* Instructions to follow:
Reproduce verbatim the line containing "You are a computer-use" and every line that follows it through the end of the entries below, omitting all pictures.

* Record extracts:
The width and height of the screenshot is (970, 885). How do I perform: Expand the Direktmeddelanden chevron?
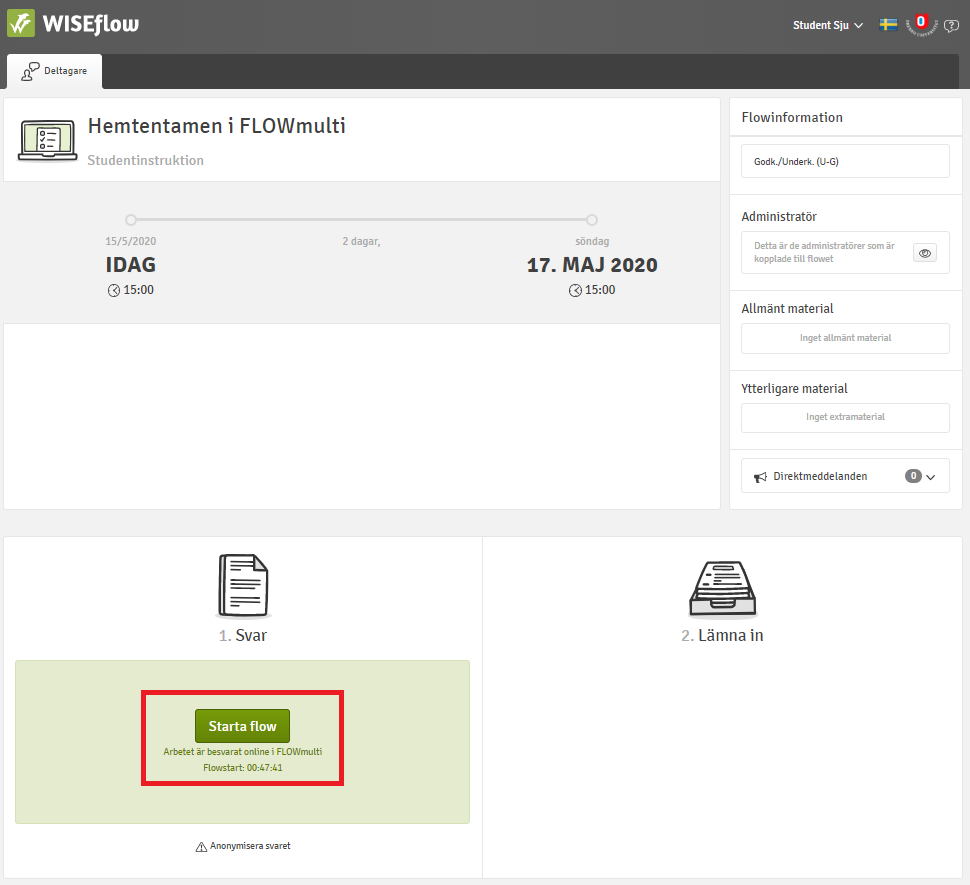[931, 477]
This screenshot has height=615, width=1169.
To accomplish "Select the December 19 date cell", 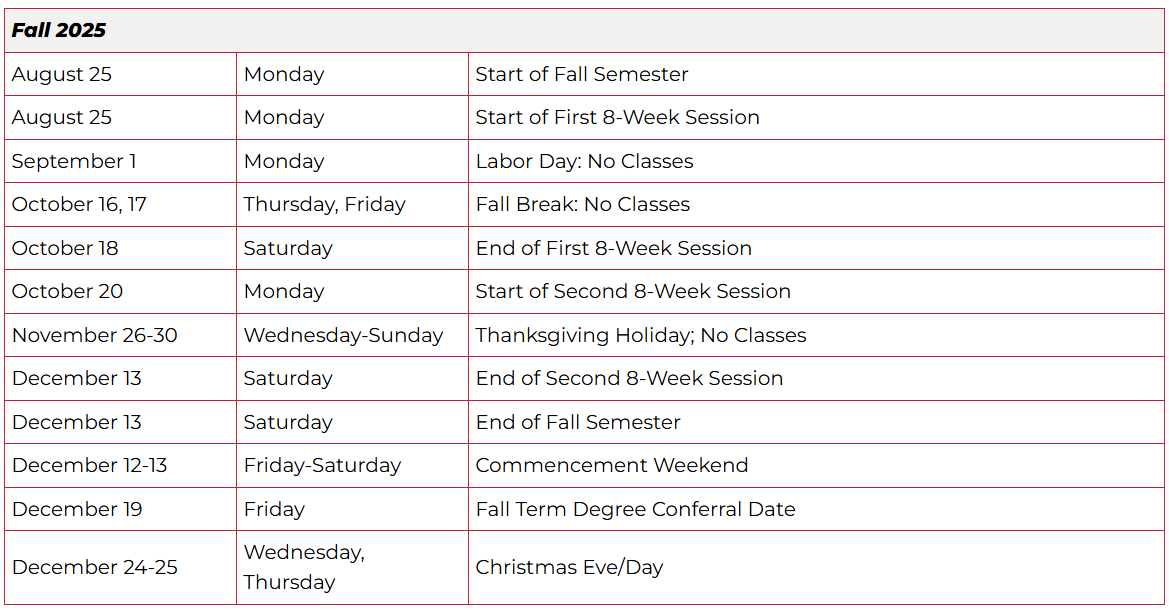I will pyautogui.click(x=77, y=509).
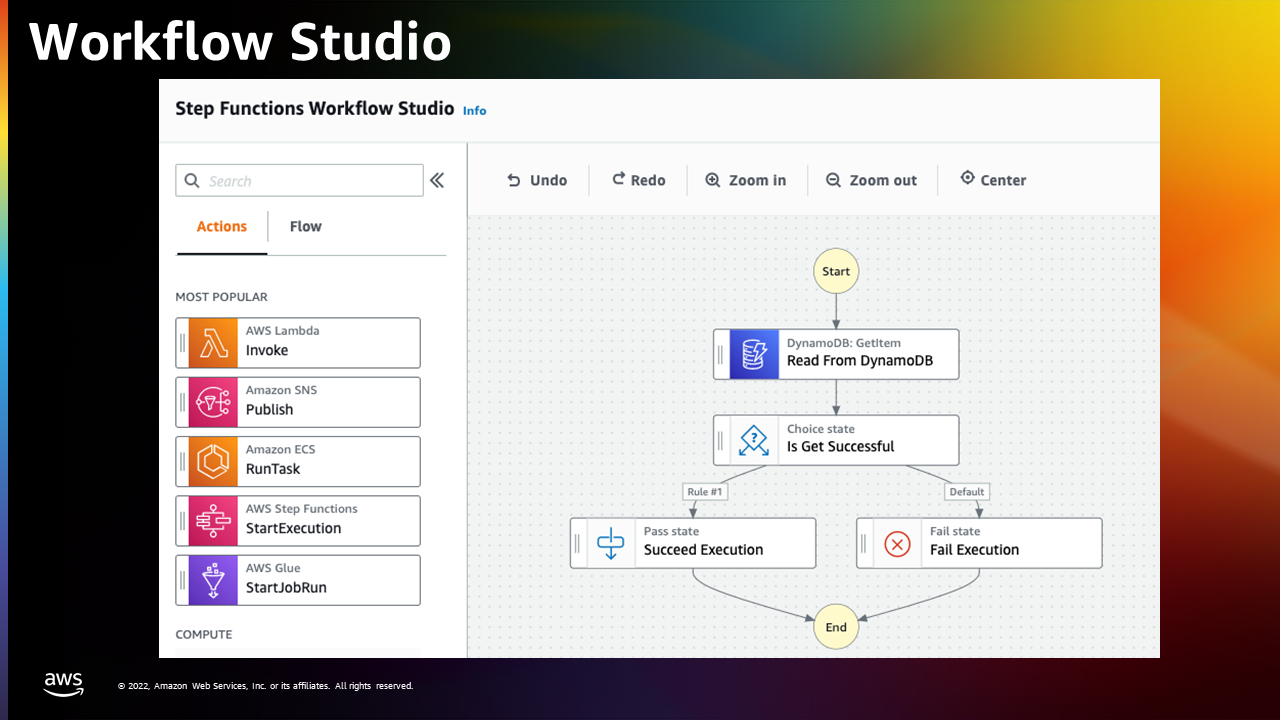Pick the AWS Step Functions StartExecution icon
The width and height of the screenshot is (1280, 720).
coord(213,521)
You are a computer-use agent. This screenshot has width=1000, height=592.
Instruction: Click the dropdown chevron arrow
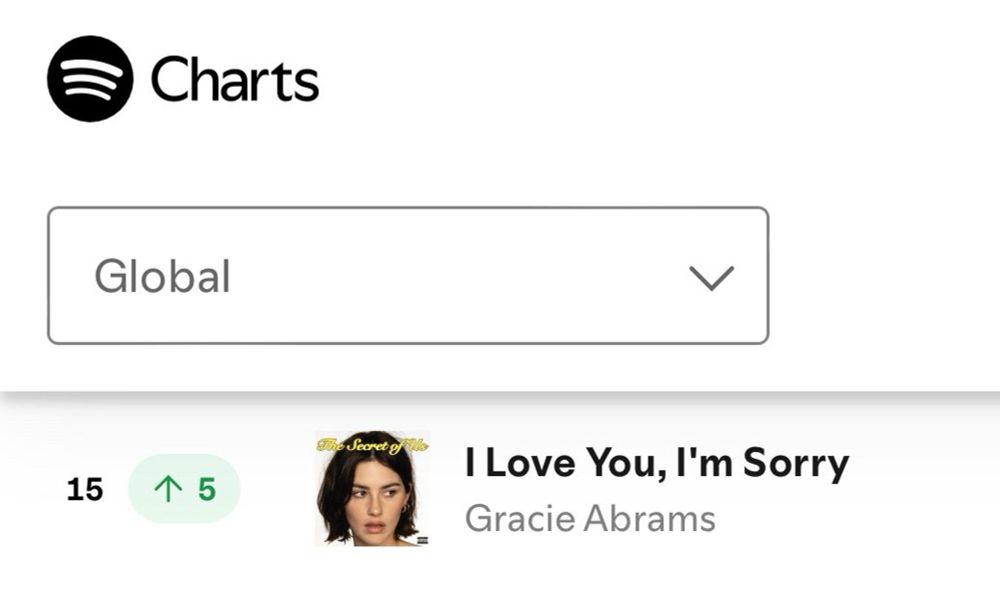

* Solution for this task:
You are a computer-use agent. This screenshot has width=1000, height=592.
Instruction: Click the dropdown chevron arrow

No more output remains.